Everyone grows up sometime. It happened to me just last week. I was sitting at my cousin’s kitchen counter reading The New York Times when it happened. I came across an article about a pitcher named Felix Hernandez who was scheduled to make his first Major League start for the Seattle Mariners at 19 years old, the same age as me.
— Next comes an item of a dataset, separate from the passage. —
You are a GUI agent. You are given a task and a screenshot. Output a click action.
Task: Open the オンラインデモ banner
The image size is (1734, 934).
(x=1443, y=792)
Before that moment, I have to admit I still believed in some corner of my heart that I had a chance to make it to the Big Leagues. I could always pass off Major Leaguers’ superiority to me because they were older than me. Let’s be clear here: I haven’t played organized baseball since my freshman year of high school when I went 2-for-32 over the course of the season and managed to commit five errors during a single doubleheader. But I still never completely ruled out leading the Chicago Cubs to their first National League Pennant since 1945. Remember, this is coming from someone who has seen Henry Rowengardner in “Rookie Of The Year” go from hapless Little Leaguer to national hero in less than two hours countless times.
Now I am void of hope. But Felix Hernandez isn’t even the most of my troubles.
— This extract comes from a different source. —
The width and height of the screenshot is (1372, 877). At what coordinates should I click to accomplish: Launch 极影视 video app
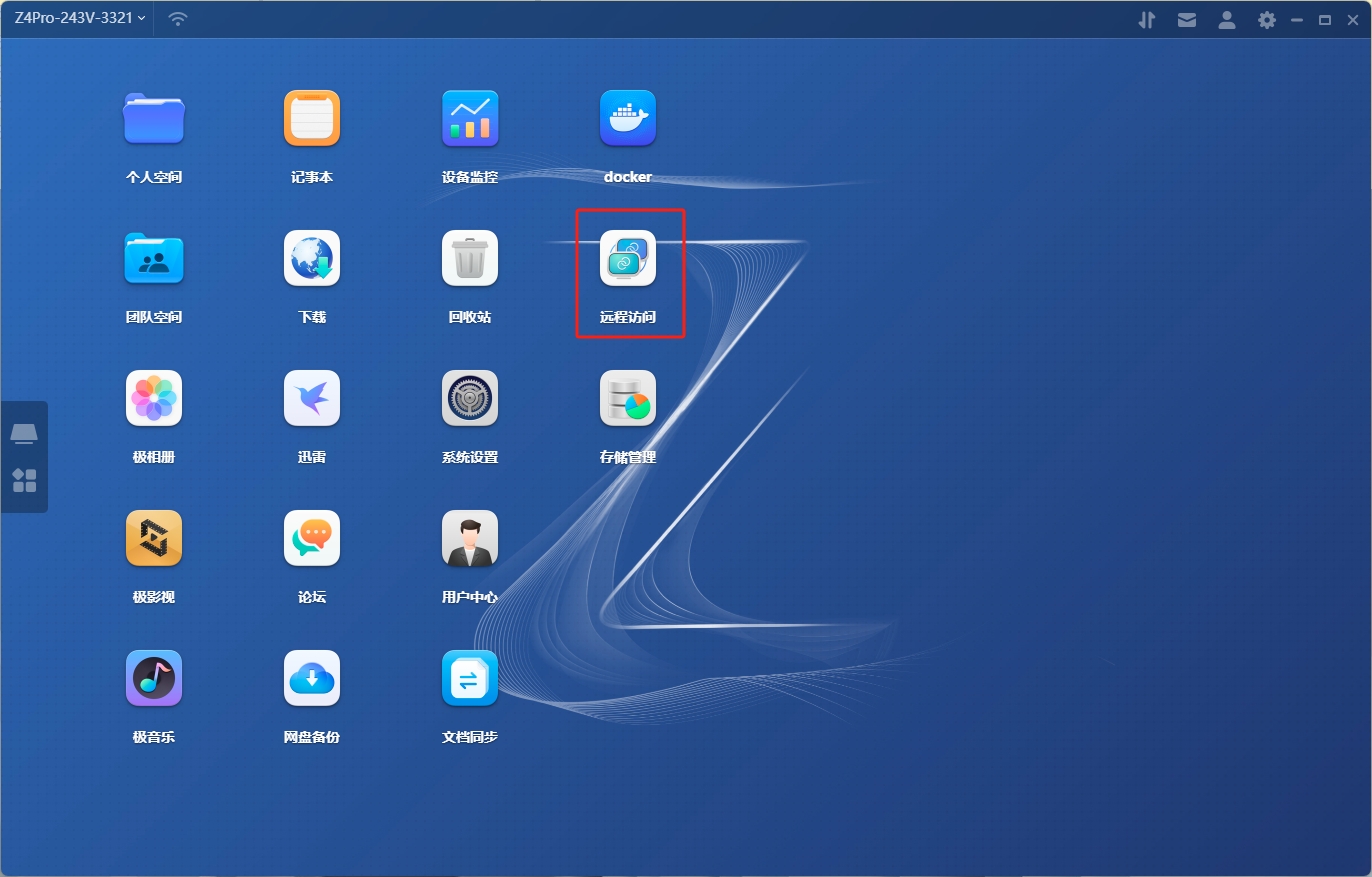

Take the Walt Disney Company. When I was a child (from Jan. 11, 1986 to Aug. 4, 2005), Disney seemed like the purest piece of Americana you could imagine. In the last few years, though, its reputation has been marred by television pundits standing in front of monitors that read something witty such as “Trouble in the Mouse House?”
The corporate offices have been riddled with scandal, and four people have died at Walt Disney World this year alone. Each death has shocked me to the core. But what has shocked me more is the television media’s insistence on beating these relatively insignificant stories well after they’re dead. The four deaths were unrelated, but still television news has tried its hardest to link them with special reports on safety in the Magic Kingdom. This is a vast left-wing conspiracy seeking to corrupt children (and me) if I’ve ever seen one.
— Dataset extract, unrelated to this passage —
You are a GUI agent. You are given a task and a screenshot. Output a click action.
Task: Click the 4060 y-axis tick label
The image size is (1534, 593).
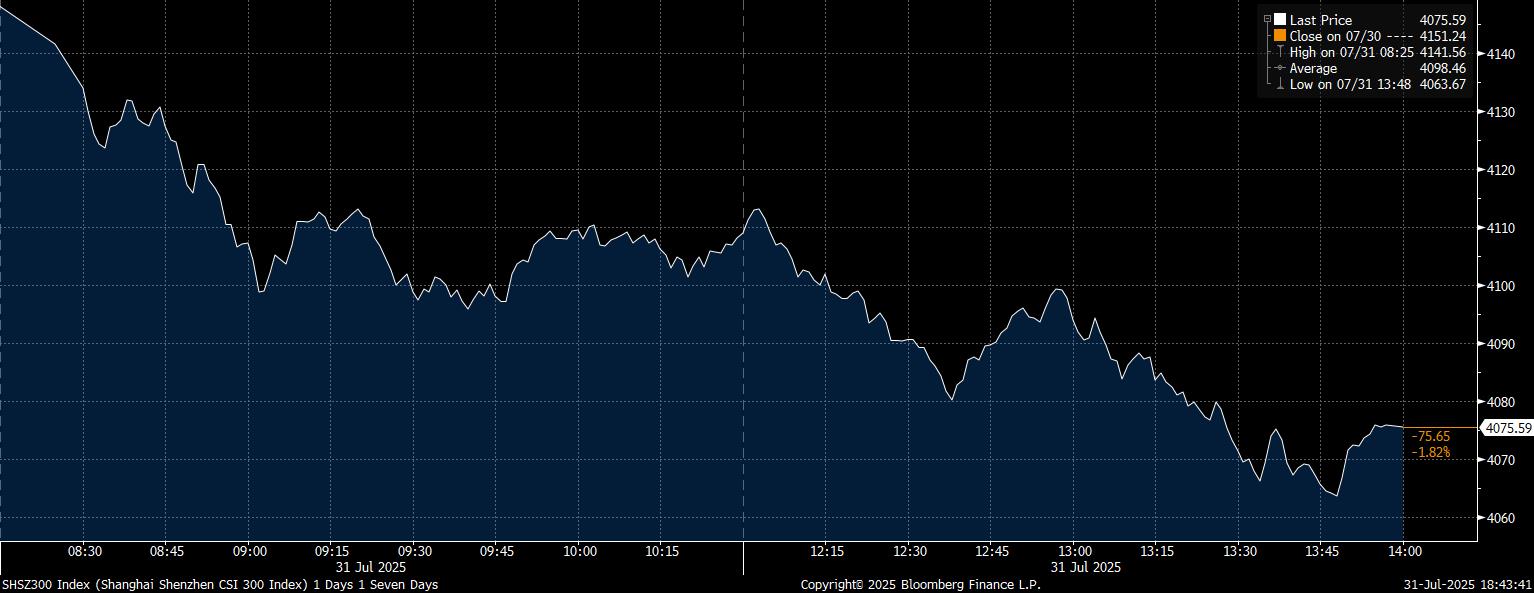(x=1502, y=518)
It doesn’t end there. Have you watched ESPN lately? It seems like the network can’t even do a show about baseball without using the word steroids. SportsCenter anchor Stuart Scott could be narrating a documentary on Babe Ruth’s penchant for boozing and he’d say, “Plus, he did it all without steroids, unlike everyone you grew up watching if you’re under 30.”
It’s important to keep steroids out of the game, but I’d be just as happy not knowing about the scandal. Over the last couple years, most of my childhood heroes have fallen. Sammy Sosa, Rafael Palmeiro, Jason Giambi, Barry Bonds, Mark McGwire — all have been slayed by unidentified sources and baseball commissioner Bud Selig. Even Congress has leaped into the game with last spring’s hearings on the subject. You know you have a conspiracy on your hands when powerful men push aside newsworthy things — Abu Ghraib, anyone? — in favor of questioning professional athletes about whether they popped pills to bulge their biceps.
A few years ago, my grandmother told me a story about a friend of a friend whose daughter was kidnapped at Disney World and was only found because a security guard recognized her shoes protruding from a blanket in an underground tunnel. The story turned out to be an urban myth — a complete lie. It looks like even Grandma’s in on the plot to ruin my childhood.
I’m right with you, Peter Pan — growing up is tough. What’s going to happen next? Are we going to find out that “Jurassic Park” is scientifically impossible or that Walt Disney isn’t cryogenically frozen somewhere beneath the deserts of Arizona? It’s getting more and more dangerous to pick up a newspaper every morning.
The only thing left to do is to try to ignore it all. I’m not sure how long I can hold out. Adulthood is closing in from all sides. Soon I’ll have a mortgage, monthly car payments and no Entrée-Plus points. And who will I have to blame that on? My only option will probably be to peg it on Felix Hernandez. After all, he did steal my Major League roster spot.